Earlier this month, U.S. District Court Judge William J. Martínez declined to dismiss Smith’s claims against the prison defendants. In doing so, he adopted the recommendations of U.S. Magistrate Judge Nina Y. Wang, who reviewed the case and determined that the government officers should not receive immunity for allegedly violating an inmate’s First Amendment and statutory right to a diet that complies with his faith.
“Given this clearly established right, the court finds that the CDOC Defendants were on notice that the wrongful revocation of an inmate’s religious diet could violate that inmate’s constitutional rights,” Wang wrote in October.
Beyond Smith’s religious exercise claims involving the revoked halal diet, he also alleged retaliation based on a letter he received from food and laundry administrator Charlene Crockett informing him that Sgt. Carlos Lopez had reported Smith for violating his gastroesophageal reflux disease medical diet. Lopez’s report of Smith “ordering foods with spices in them” came shortly after Smith had filed grievances related to the prison’s cancelation of his halal diet.
Smith saw Lopez’s report as retaliation for the grievances. Both Lopez and Crockett are named as defendants in Smith’s lawsuit.
Under the First Amendment, retaliation claims must show that a person performed a constitutionally-protected activity and that the defendant’s negative actions were substantially motivated by that activity.
Wang’s review of the lawsuit found that Smith’s halal diet grievances and Lopez’s medical diet report happened within six weeks of each other, and the timing could conceivably show that Lopez had acted in retaliation for Smith’s assertion of his religious rights.

........

» Exercise A:
Answer these questions from the passage on Smith's prison lawsuit:
(i) Which judge declined to dismiss Smith's claims against the prison defendants?
(ii) Who sent Smith the letter about his medical diet?
(iii) Within what span of time did Smith's halal diet grievances and Lopez's medical diet report occur?
» Exercise B:
Print the stretch of the passage on Smith's prison lawsuit from "Earlier this month, U.S." through "with his faith.".

........

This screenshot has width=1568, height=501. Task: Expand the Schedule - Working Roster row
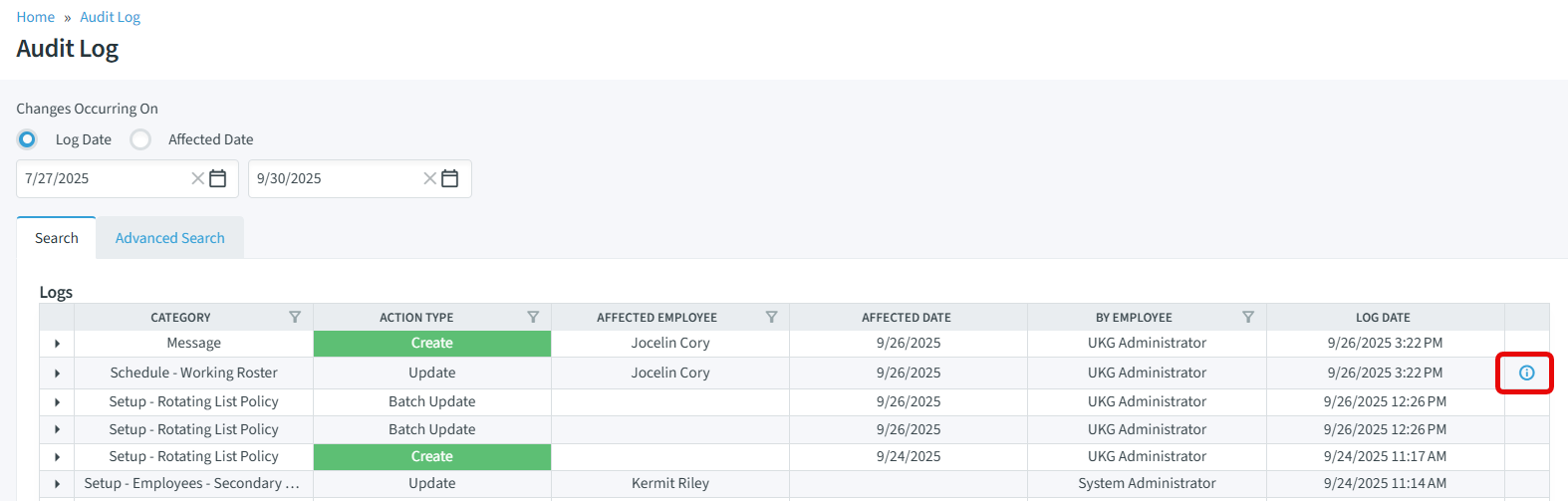pyautogui.click(x=57, y=374)
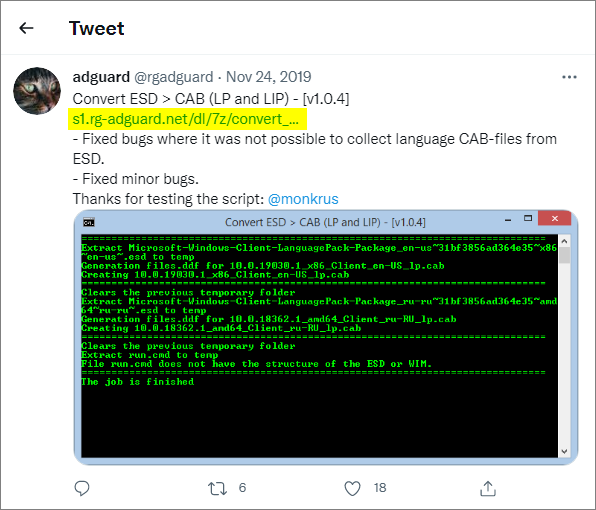
Task: Click the console icon in the window titlebar
Action: tap(89, 222)
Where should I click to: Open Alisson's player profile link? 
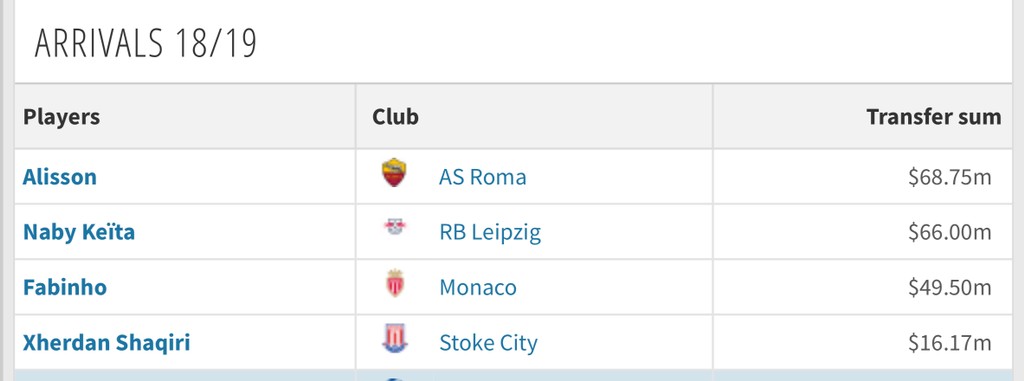point(59,177)
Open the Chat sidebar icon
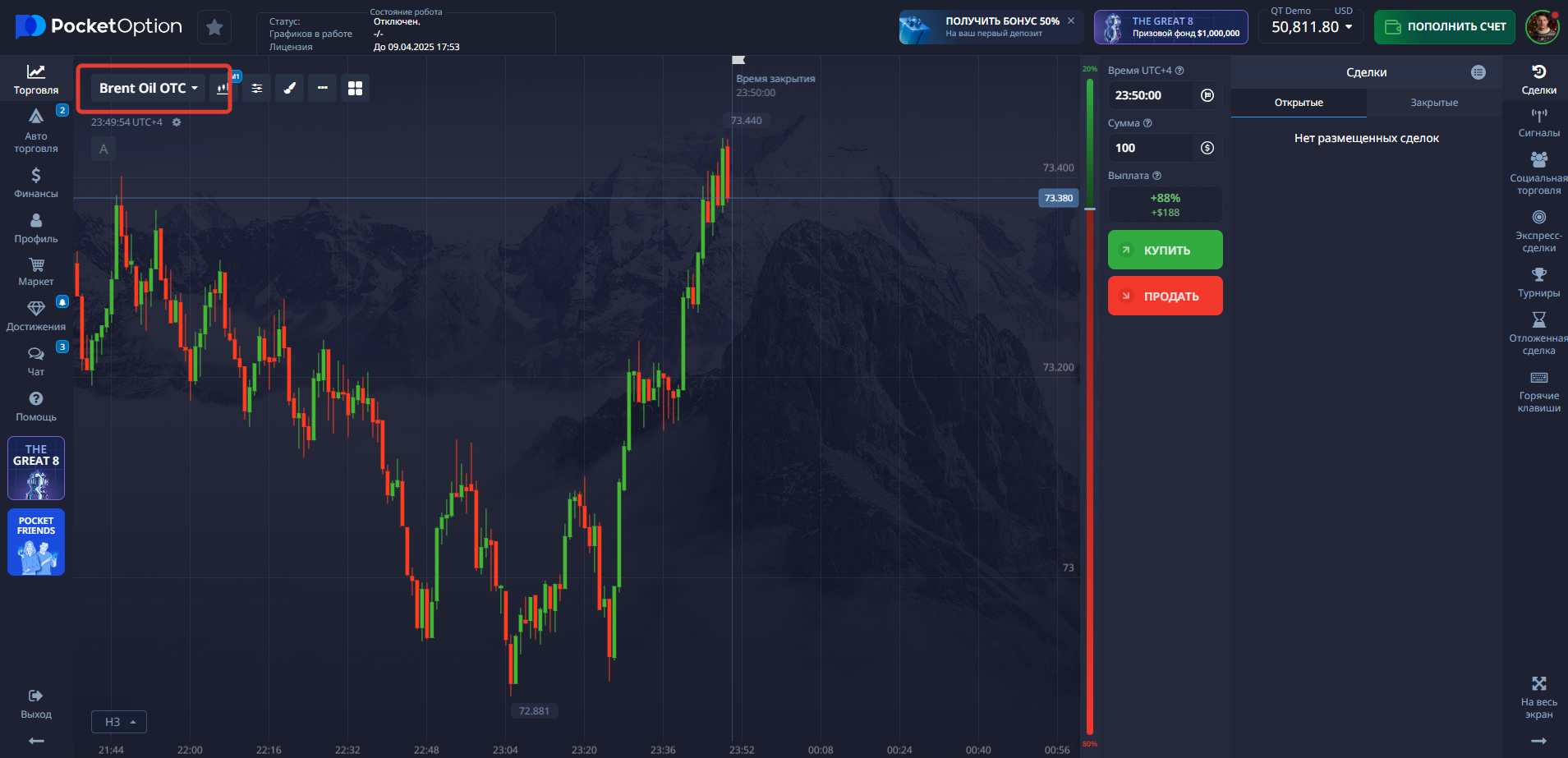1568x758 pixels. (x=36, y=360)
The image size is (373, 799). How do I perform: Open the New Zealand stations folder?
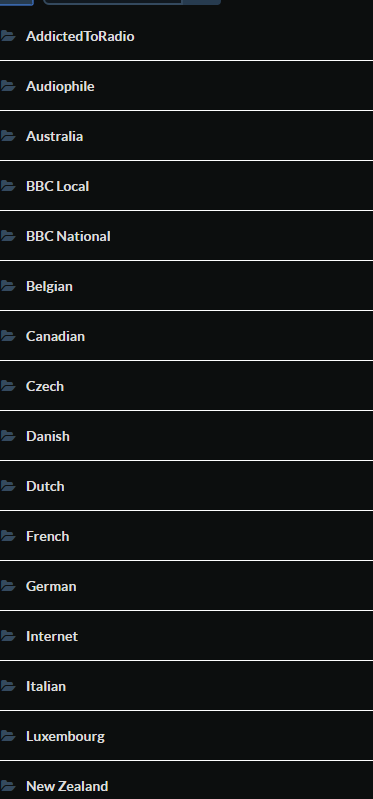coord(186,783)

........

» Answer section A:
(i) U.S. District Court Judge William J. Martínez
(ii) Charlene Crockett, the food and laundry administrator
(iii) Within six weeks of each other

» Answer section B:
Earlier this month, U.S. District Court Judge William J. Martínez declined to dismiss Smith’s claims against the prison defendants. In doing so, he adopted the recommendations of U.S. Magistrate Judge Nina Y. Wang, who reviewed the case and determined that the government officers should not receive immunity for allegedly violating an inmate’s First Amendment and statutory right to a diet that complies with his faith.